◆ **Exercise**: Copy the lines below word for word, from the line with "Viewport: 1456px width, 819px" to the line with "Action: [307, 31]", and include both of those lines. Leave out the pictures.

◆ **Given entries**:
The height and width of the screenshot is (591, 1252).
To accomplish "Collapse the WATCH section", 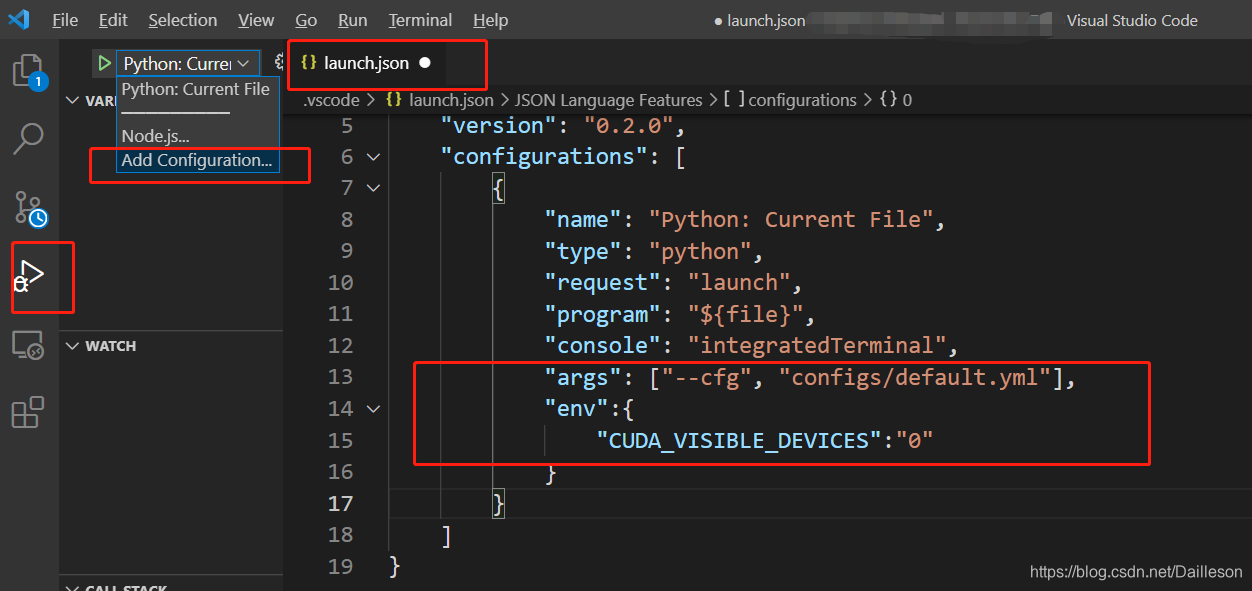I will [x=72, y=345].
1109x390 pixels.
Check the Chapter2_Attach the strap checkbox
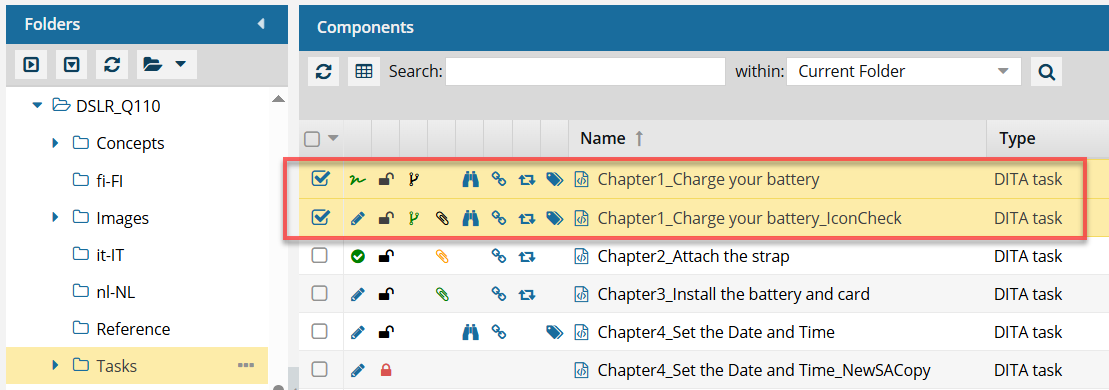coord(320,256)
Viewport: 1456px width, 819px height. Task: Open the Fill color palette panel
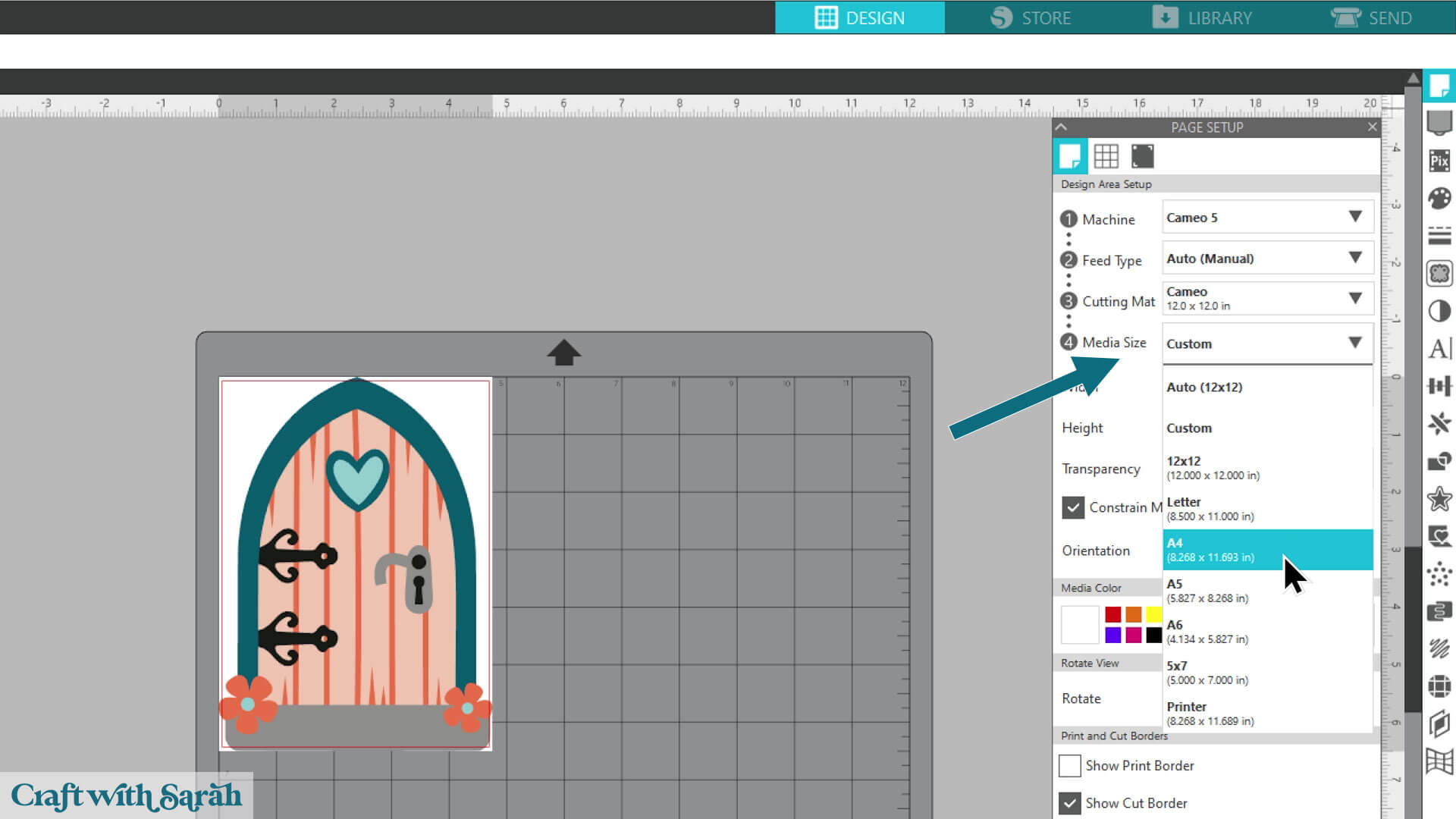pos(1439,199)
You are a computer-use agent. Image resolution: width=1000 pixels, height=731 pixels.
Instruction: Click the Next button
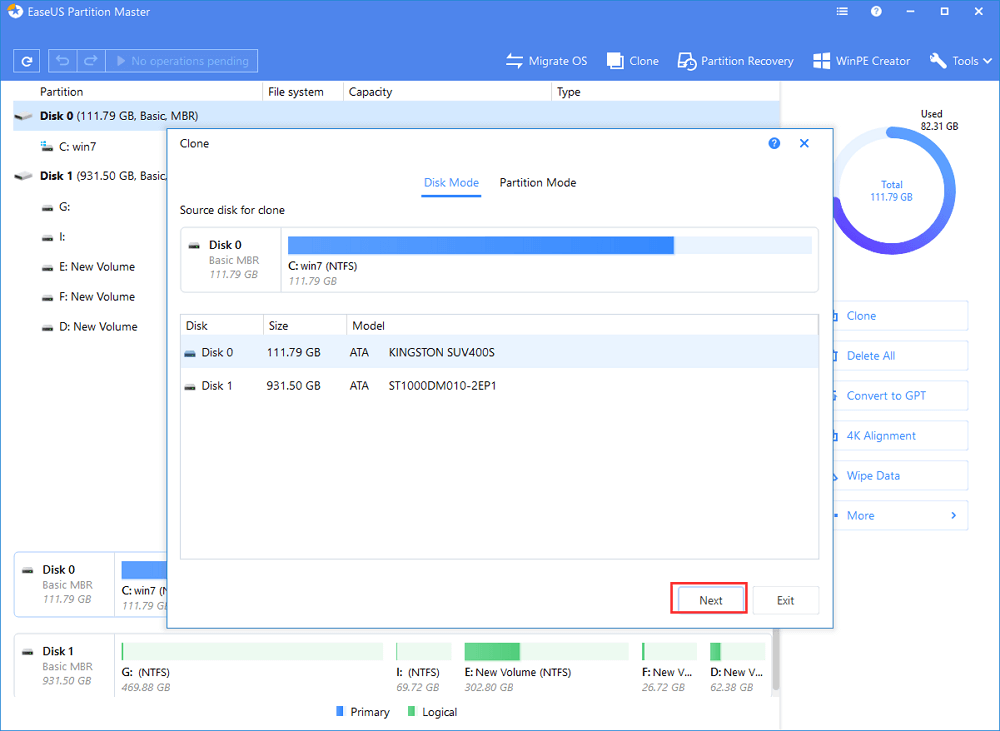click(710, 600)
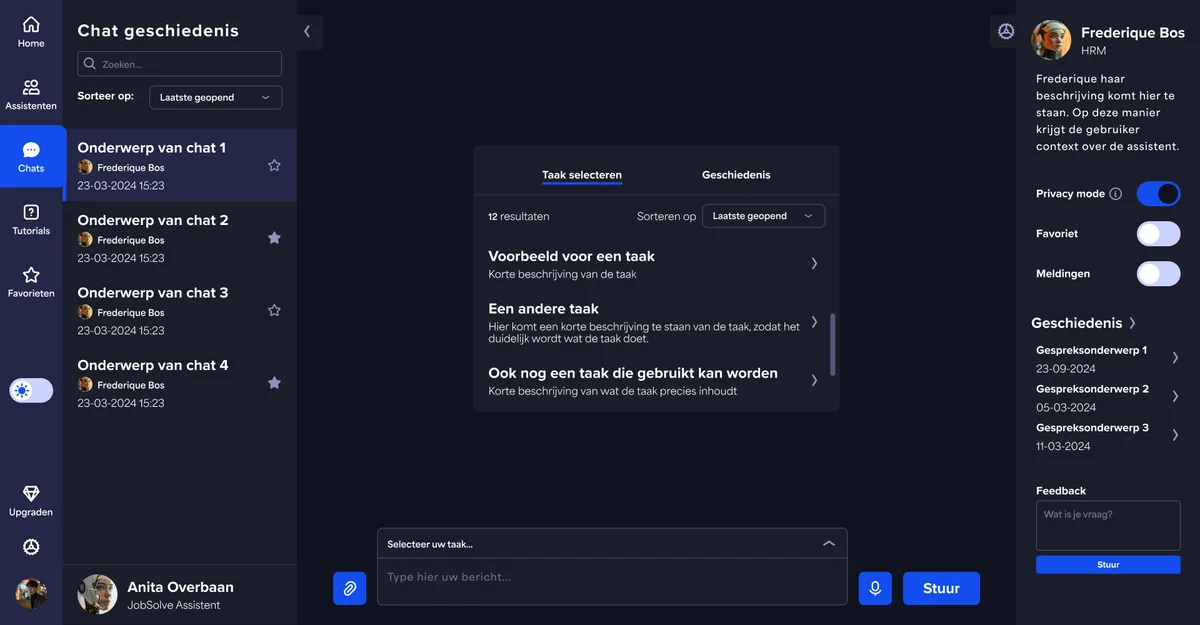The image size is (1200, 625).
Task: Collapse the Chat geschiedenis panel with the chevron
Action: [307, 31]
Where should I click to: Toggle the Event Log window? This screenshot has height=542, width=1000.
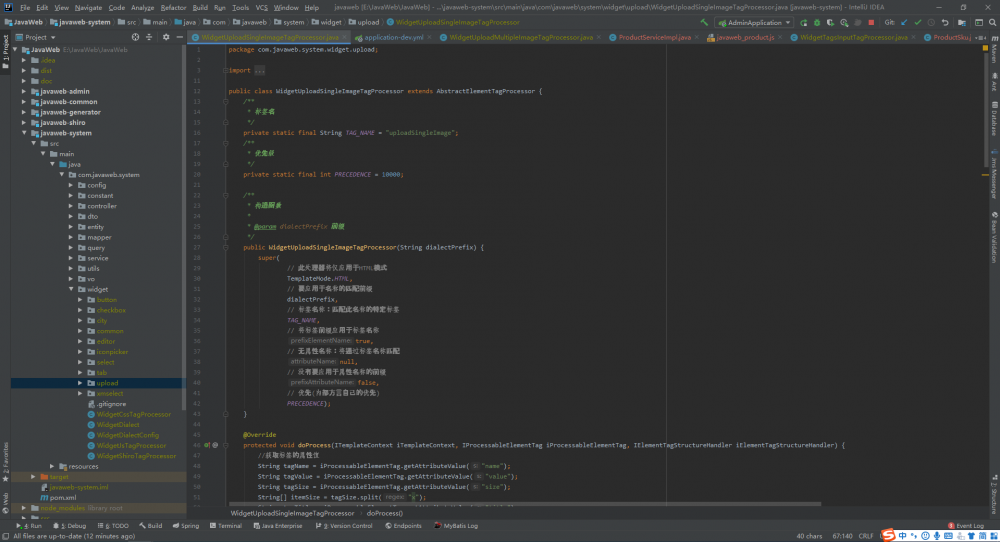pos(967,525)
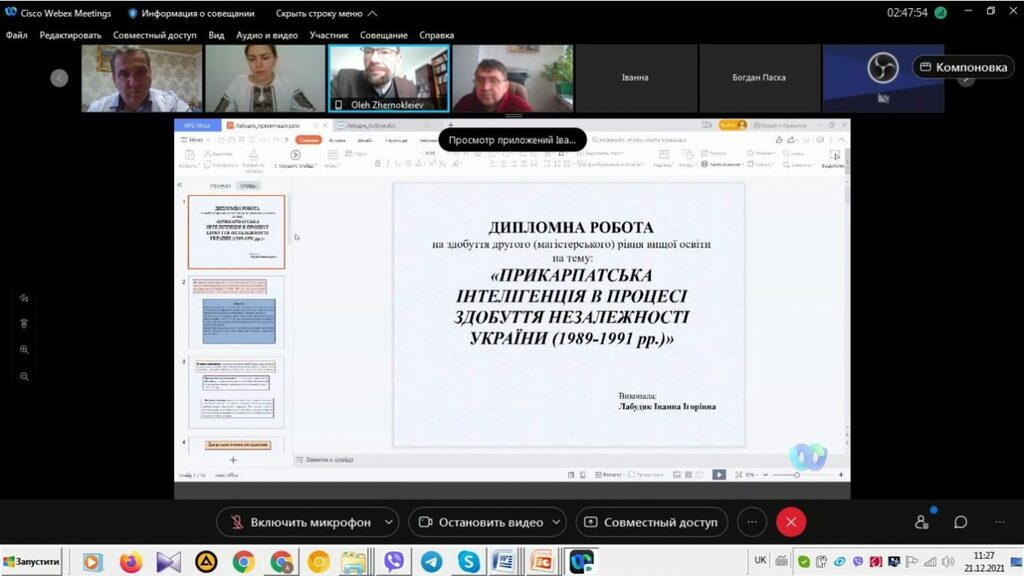This screenshot has width=1024, height=576.
Task: Open Telegram from the taskbar
Action: tap(431, 562)
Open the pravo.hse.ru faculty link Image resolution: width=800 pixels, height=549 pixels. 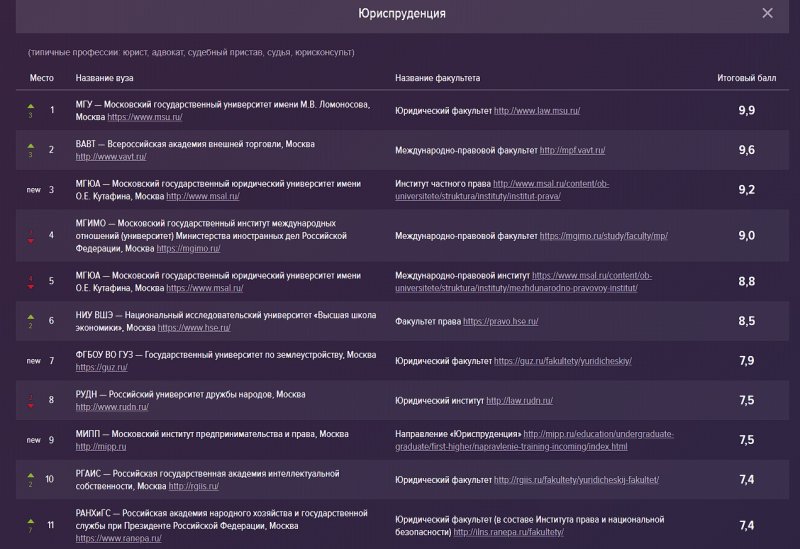[x=501, y=321]
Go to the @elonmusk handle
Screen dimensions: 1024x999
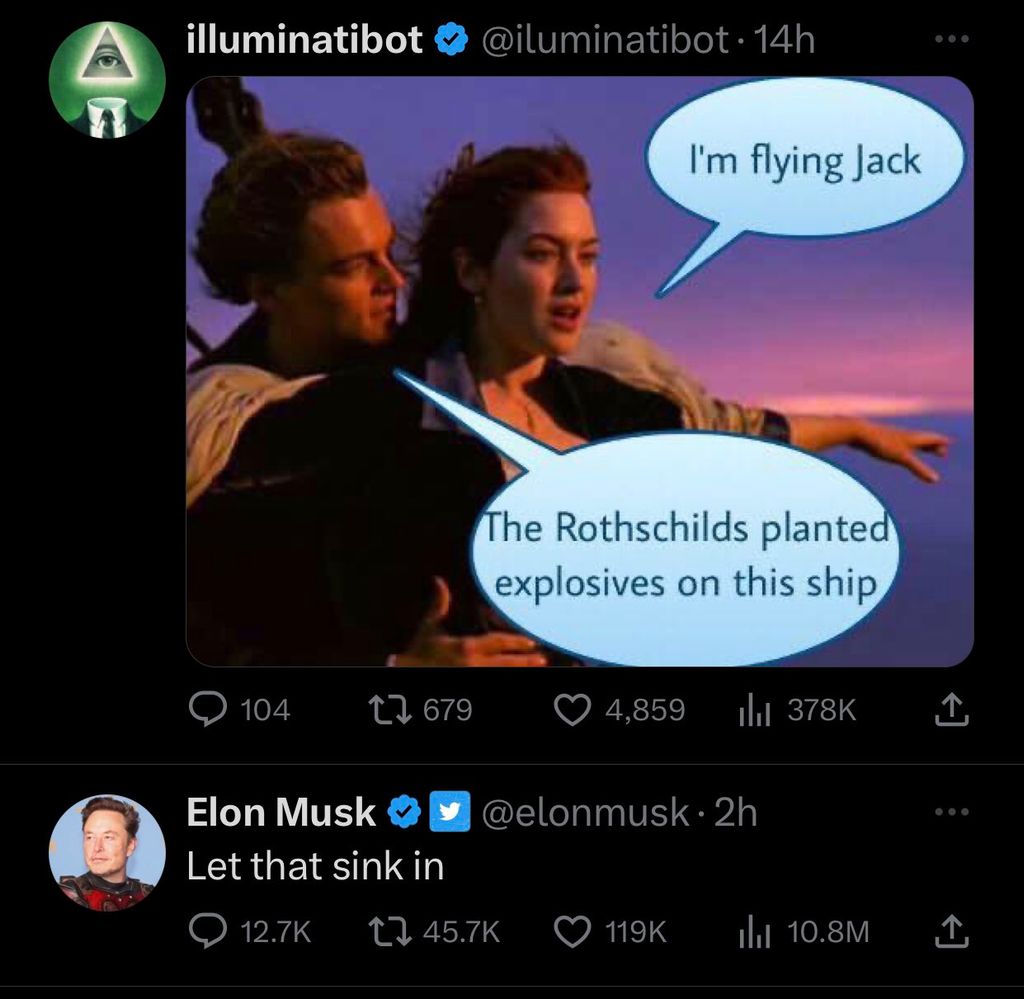(586, 812)
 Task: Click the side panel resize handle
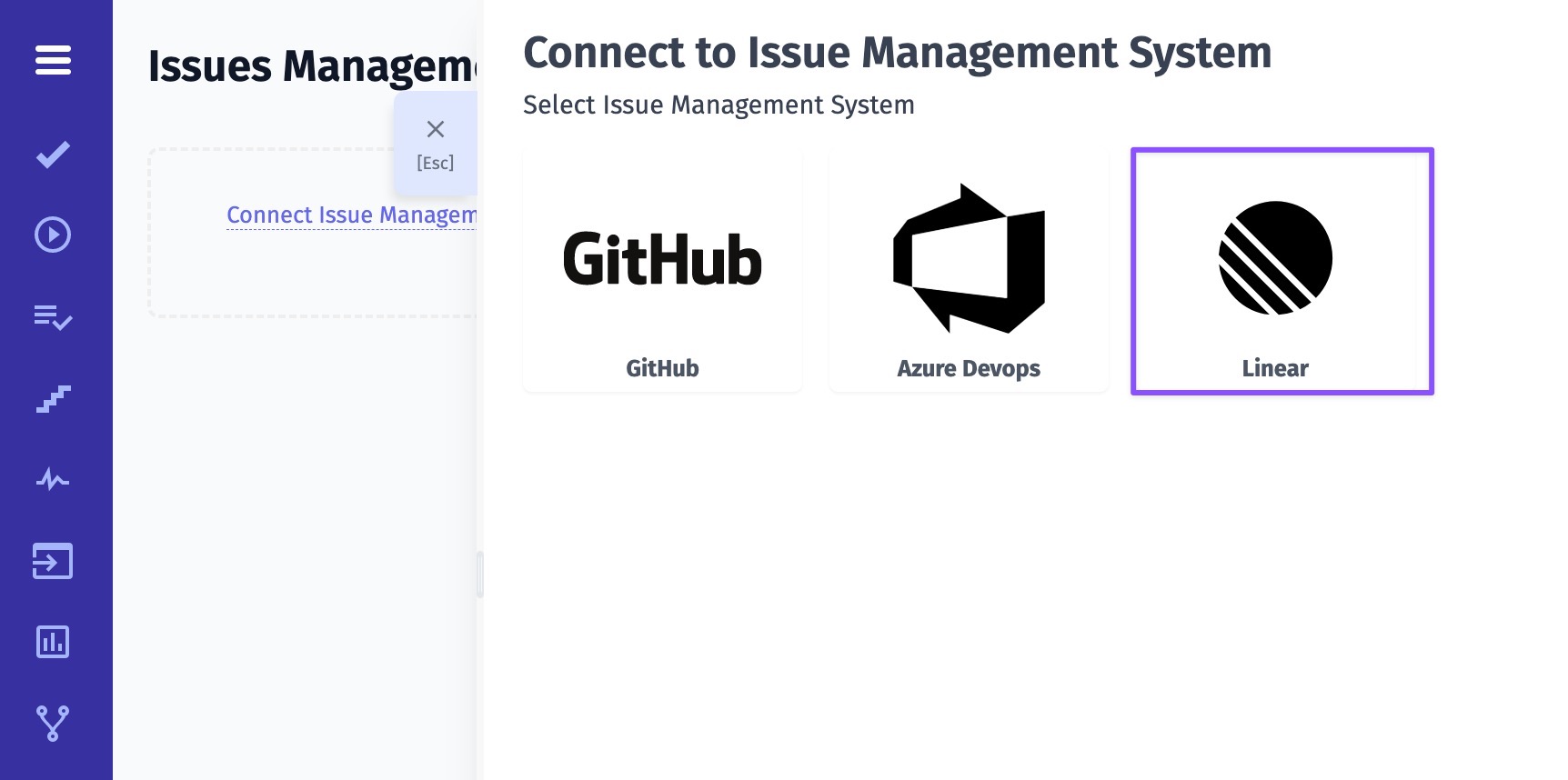click(479, 575)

◆ **Task solution**:
Viewport: 1456px width, 819px height. Task: Open the Fill color palette panel
pos(1439,199)
You are a computer-use agent. Image resolution: width=1000 pixels, height=731 pixels.
Instruction: Click the Next button
click(710, 600)
The image size is (1200, 625).
Task: Collapse the Chat geschiedenis panel with the chevron
Action: [307, 31]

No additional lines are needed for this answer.